This past summer, the Museum acquired an important sculpture by the African American artist Elizabeth Catlett (b.1915). Catlett, who came of age in the 1930s, an era of legally mandated racial segregation in America, made Mother and Child in 1956 while she was living in Mexico. This terra cotta work marks the artist’s return to sculpture (the subject of her formal training) after a long period during which she focused on printmaking. Made of simple, rounded, figurative forms, this intimately scaled sculpture serves as a quiet tribute to motherhood as experienced by many women across cultures.
At any given time, only 10 to 15% of MoMA’s collection is on view to the public at the Museum itself (the remainder is lent to exhibitions at other institutions or safely stowed in our storage warehouse). But the Museum tries, whenever possible, to display significant acquisitions soon after they enter the collection. Sometimes these new additions can be worked seamlessly into planned presentations of the collection. For example, this summer, the reinstallation of the Museum’s fourth-floor galleries, which display art made roughly between 1940 and 1980, provided the perfect opportunity to showcase a selection of key Conceptual artworks from the recently acquired private collection of the Belgian collectors Herman J. Daled and Nicole Daled-Verstraeten. Likewise, the new installation of the Contemporary Galleries on the Museum’s second floor created a ready context to display a major recent acquisition by Thai artist Rirkrit Tiravanjia, untitled 1992/1995 (free/still), an installation in which visitors are invited to eat vegetable curry inside the gallery.
At other times, a newly acquired artwork itself acts as a catalyst for display activity within the Museum, as was the case with Mother and Child. Catlett made this sculpture in the style of Social Realism, a term used to describe artworks made by artists working between the two World Wars, a period defined by international political turmoil and the hardships of a worldwide economic depression. Inspired by the strength of leftist workers’ movements in the Soviet Union, Europe, Asia, and the Americas, these artists relied on realism, rather than abstraction, to call attention to the declining conditions of the poor and working class, and to challenge the governmental and social systems they held responsible. Social Realist art was meant to be easily accessible and legible to a mass international audience, and often depicted monumentalized subjects—both recognizable figures and anonymous everyday workers were recast as heroic symbols of persistence and strength in the face of adversity.
Energized by the social awareness in the air courtesy of the Occupy movements that have swept the country over the past several months, and knowing we wanted to create a thematic gallery that would illuminate this greater historical context for the new Catlett sculpture, curators Anne Umland, Laura Hoptman, and I headed out to our storage warehouse in search of other Social Realist works. We had some ideas already in mind: we knew we wanted to include José Clemente Orozco and David Alfaro Siqueiros, two of Los tres grandes (The Big Three) Mexican muralists at the time (the third, Diego Rivera, is currently the subject of an outstanding exhibition on the Museum’s second floor, on view through May 14, 2012).

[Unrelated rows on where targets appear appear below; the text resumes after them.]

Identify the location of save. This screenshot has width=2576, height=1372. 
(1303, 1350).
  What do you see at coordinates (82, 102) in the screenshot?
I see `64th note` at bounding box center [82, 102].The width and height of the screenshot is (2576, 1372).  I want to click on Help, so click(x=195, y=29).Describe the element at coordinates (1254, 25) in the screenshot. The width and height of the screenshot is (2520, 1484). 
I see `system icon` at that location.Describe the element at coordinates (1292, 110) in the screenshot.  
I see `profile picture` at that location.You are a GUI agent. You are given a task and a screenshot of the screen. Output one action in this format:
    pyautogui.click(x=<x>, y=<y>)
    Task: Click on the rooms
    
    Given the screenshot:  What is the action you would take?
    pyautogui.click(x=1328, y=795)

We also knew we wanted to pair these Mexican artists with a selection of American painters and sculptors who responded to their work. Some artists stood out as obvious choices, such as Thomas Hart Benton, who had known Rivera and worked alongside Orozco on a mural commission, and Philip Guston, the Abstract Expressionist painter who got his start as Siqueiros’s studio assistant in Los Angeles. Others, such as Emma Lu Davis, an American sculptor with a particular interest in international socialism, and Ahron Ben-Shmuel, whose simply rendered, massive stone head of a fighter reveals elements of his formal training and career as a monument carver, felt like secret treasures buried deep within our storage, just waiting to be discovered anew.
We assembled a group of works that fit our criteria, and tested them out in Gallery 11 on the Museum’s fifth floor. Ultimately we chose to install 19 works in a variety of mediums that we hope, when considered together, provide new insight into the key themes and trends of Social Realism and offer a fresh context for some of the rarely seen works in MoMA’s collection.